WHAT YOU ARE ASKED TO DO: Reproduce the material below verbatim, line for line, with every character, space, and symbol preserved.

= = = = = = =

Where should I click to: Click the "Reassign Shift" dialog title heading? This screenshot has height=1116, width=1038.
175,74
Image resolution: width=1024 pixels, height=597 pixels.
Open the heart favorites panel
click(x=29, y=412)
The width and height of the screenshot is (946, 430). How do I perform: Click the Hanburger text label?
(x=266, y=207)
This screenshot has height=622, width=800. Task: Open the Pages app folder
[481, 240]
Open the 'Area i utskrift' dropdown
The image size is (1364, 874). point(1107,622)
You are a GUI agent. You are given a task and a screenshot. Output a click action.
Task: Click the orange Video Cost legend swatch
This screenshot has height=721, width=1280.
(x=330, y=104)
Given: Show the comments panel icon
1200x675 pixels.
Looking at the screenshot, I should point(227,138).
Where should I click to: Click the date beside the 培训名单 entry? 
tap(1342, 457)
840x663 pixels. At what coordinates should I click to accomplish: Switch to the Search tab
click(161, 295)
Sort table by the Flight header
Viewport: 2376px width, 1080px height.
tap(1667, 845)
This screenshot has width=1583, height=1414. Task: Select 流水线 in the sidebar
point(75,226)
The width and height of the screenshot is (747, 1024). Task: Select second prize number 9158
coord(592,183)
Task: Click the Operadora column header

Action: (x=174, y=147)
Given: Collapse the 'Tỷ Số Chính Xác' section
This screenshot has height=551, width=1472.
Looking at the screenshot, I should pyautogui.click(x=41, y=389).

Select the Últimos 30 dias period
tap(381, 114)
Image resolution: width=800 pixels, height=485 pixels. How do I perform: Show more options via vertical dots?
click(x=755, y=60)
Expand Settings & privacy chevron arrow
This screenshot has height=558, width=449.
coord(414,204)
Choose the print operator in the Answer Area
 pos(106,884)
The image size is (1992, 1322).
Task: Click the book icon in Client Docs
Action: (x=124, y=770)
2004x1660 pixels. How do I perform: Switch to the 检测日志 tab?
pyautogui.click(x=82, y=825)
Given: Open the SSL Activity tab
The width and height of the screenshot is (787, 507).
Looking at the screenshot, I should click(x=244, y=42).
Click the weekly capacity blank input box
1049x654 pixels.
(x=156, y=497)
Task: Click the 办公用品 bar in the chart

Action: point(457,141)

= = = = = = =

RESULT:
Where should I click to: Click the "Reassign Shift" dialog title heading? This screenshot has height=1116, width=1038.
175,74
Image resolution: width=1024 pixels, height=597 pixels.
Open the heart favorites panel
click(x=29, y=412)
The width and height of the screenshot is (946, 430). How do I perform: Click the Hanburger text label?
(x=266, y=207)
This screenshot has height=622, width=800. Task: Open the Pages app folder
[481, 240]
Open the 'Area i utskrift' dropdown
The image size is (1364, 874). point(1107,622)
You are a GUI agent. You are given a task and a screenshot. Output a click action.
Task: Click the orange Video Cost legend swatch
This screenshot has height=721, width=1280.
(x=330, y=104)
Given: Show the comments panel icon
1200x675 pixels.
Looking at the screenshot, I should point(227,138).
Where should I click to: Click the date beside the 培训名单 entry? 
tap(1342, 457)
840x663 pixels. At what coordinates should I click to accomplish: Switch to the Search tab
click(161, 295)
Sort table by the Flight header
Viewport: 2376px width, 1080px height.
tap(1667, 845)
This screenshot has width=1583, height=1414. Task: Select 流水线 in the sidebar
point(75,226)
The width and height of the screenshot is (747, 1024). Task: Select second prize number 9158
coord(592,183)
Task: Click the Operadora column header

Action: (x=174, y=147)
Given: Collapse the 'Tỷ Số Chính Xác' section
This screenshot has height=551, width=1472.
Looking at the screenshot, I should pyautogui.click(x=41, y=389).

Select the Últimos 30 dias period
tap(381, 114)
Image resolution: width=800 pixels, height=485 pixels. How do I perform: Show more options via vertical dots?
click(x=755, y=60)
Expand Settings & privacy chevron arrow
This screenshot has height=558, width=449.
coord(414,204)
Choose the print operator in the Answer Area
 pos(106,884)
The image size is (1992, 1322).
Task: Click the book icon in Client Docs
Action: (x=124, y=770)
2004x1660 pixels. How do I perform: Switch to the 检测日志 tab?
pyautogui.click(x=82, y=825)
Given: Open the SSL Activity tab
The width and height of the screenshot is (787, 507).
Looking at the screenshot, I should click(x=244, y=42).
Click the weekly capacity blank input box
1049x654 pixels.
(x=156, y=497)
Task: Click the 办公用品 bar in the chart

Action: point(457,141)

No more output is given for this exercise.